> Aim of the exercise
Go through the records below line by line. Count the lines with "output" and give the count alone.

↓

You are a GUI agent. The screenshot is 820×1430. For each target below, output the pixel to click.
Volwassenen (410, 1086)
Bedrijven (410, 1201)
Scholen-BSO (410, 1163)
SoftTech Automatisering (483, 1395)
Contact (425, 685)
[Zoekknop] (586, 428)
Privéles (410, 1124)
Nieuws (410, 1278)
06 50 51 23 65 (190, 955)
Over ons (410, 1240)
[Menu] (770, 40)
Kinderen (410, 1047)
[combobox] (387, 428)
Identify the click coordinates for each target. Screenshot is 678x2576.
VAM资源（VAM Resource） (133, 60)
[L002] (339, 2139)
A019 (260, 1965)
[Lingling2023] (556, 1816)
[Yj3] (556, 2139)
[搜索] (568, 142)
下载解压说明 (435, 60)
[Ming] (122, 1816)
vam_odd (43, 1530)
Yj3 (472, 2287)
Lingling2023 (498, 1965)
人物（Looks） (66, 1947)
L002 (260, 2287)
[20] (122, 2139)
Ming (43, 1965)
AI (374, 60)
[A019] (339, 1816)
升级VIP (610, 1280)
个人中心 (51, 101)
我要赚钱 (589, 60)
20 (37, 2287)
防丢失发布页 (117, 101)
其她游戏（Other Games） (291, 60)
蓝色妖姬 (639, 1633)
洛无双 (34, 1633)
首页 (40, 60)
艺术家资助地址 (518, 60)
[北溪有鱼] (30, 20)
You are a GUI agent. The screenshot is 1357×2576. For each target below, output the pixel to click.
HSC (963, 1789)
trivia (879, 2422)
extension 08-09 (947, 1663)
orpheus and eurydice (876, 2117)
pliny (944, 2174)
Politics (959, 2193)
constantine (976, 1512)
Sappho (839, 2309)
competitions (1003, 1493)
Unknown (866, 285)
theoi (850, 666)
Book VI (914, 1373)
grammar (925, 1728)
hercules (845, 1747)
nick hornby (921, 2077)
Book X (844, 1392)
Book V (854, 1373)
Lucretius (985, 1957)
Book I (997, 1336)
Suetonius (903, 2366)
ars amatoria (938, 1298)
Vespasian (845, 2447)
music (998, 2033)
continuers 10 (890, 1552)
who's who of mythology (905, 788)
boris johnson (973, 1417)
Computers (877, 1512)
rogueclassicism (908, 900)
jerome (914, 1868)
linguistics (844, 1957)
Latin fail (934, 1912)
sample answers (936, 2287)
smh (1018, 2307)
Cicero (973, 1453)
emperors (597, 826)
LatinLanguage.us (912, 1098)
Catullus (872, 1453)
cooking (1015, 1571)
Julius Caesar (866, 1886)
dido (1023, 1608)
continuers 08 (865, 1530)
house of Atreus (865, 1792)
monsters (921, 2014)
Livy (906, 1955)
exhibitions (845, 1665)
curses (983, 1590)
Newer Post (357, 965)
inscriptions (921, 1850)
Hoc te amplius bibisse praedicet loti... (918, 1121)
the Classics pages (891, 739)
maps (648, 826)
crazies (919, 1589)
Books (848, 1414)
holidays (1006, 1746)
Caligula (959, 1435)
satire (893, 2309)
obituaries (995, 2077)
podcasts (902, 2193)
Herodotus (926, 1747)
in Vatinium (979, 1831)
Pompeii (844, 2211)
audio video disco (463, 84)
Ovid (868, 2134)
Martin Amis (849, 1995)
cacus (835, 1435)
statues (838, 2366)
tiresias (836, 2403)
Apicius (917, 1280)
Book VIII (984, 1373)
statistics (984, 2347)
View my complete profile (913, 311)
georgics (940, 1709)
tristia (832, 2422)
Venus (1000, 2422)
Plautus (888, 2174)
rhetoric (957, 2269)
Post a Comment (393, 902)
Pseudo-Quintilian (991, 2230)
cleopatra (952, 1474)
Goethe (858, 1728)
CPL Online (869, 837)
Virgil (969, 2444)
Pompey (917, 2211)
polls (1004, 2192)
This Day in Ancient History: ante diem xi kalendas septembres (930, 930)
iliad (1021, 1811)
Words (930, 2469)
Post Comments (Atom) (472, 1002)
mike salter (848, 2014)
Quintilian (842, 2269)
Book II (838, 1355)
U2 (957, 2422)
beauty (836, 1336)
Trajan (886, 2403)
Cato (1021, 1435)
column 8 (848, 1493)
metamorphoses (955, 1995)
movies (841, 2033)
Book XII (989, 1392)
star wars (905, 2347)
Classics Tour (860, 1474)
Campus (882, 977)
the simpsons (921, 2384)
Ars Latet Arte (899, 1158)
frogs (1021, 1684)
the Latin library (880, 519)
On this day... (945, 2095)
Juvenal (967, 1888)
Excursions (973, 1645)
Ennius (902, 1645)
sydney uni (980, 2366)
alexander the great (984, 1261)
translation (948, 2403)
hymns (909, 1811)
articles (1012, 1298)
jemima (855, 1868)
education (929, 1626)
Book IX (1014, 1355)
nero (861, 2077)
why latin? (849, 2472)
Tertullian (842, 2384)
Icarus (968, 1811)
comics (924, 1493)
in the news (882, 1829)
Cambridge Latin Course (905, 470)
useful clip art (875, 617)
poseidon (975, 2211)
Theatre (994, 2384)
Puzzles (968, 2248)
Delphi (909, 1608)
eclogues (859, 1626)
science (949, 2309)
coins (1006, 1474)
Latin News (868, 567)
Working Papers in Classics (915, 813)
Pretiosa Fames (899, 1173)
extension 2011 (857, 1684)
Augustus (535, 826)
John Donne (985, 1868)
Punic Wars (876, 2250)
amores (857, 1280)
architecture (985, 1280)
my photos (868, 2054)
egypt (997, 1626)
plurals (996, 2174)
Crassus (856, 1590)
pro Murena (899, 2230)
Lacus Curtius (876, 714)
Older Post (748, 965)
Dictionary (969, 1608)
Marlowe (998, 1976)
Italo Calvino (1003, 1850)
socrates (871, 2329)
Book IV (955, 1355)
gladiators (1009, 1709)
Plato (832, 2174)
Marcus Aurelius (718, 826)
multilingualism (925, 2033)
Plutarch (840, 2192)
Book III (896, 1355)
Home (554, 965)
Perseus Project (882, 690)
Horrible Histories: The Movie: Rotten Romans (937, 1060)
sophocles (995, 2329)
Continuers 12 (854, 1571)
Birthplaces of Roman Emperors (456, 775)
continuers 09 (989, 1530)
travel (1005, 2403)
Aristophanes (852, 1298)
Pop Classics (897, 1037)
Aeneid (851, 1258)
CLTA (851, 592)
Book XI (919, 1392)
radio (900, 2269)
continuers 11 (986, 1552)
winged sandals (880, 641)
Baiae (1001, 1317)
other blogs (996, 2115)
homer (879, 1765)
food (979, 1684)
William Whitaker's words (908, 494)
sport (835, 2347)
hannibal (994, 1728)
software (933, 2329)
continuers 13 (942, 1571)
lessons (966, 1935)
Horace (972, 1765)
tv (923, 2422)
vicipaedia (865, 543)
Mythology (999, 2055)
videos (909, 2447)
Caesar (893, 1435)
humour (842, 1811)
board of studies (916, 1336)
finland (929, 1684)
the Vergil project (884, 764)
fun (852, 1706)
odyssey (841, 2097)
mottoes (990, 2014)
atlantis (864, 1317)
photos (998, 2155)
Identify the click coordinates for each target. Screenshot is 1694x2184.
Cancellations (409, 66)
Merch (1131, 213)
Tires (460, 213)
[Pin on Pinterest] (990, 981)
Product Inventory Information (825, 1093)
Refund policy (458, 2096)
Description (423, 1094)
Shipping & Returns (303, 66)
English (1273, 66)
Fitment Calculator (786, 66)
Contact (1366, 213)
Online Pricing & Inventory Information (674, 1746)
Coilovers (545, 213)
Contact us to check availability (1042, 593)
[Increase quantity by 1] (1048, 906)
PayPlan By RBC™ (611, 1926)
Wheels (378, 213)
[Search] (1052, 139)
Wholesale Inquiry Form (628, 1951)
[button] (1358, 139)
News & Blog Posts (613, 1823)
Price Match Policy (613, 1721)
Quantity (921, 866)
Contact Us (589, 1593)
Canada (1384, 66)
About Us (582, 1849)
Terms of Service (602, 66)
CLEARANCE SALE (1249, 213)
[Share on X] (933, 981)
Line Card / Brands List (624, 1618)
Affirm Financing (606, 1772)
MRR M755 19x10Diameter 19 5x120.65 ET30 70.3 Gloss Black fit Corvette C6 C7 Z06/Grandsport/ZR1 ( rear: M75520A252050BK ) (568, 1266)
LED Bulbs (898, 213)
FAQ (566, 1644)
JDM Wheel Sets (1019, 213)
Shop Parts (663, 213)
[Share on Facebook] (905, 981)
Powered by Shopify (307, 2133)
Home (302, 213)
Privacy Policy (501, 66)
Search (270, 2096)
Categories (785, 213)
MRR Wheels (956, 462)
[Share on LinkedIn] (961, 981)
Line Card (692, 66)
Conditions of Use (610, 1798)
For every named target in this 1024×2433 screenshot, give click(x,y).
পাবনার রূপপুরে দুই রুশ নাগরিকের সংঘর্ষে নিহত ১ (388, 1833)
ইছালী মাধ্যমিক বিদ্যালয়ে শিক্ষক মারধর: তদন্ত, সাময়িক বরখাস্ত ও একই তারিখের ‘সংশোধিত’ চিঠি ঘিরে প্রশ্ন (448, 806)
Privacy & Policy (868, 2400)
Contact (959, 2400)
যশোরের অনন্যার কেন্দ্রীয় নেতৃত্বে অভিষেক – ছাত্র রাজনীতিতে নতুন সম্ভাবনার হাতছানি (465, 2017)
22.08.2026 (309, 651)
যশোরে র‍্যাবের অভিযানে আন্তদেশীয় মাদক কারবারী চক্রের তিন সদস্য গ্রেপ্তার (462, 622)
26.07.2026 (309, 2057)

↑

> Answer section
2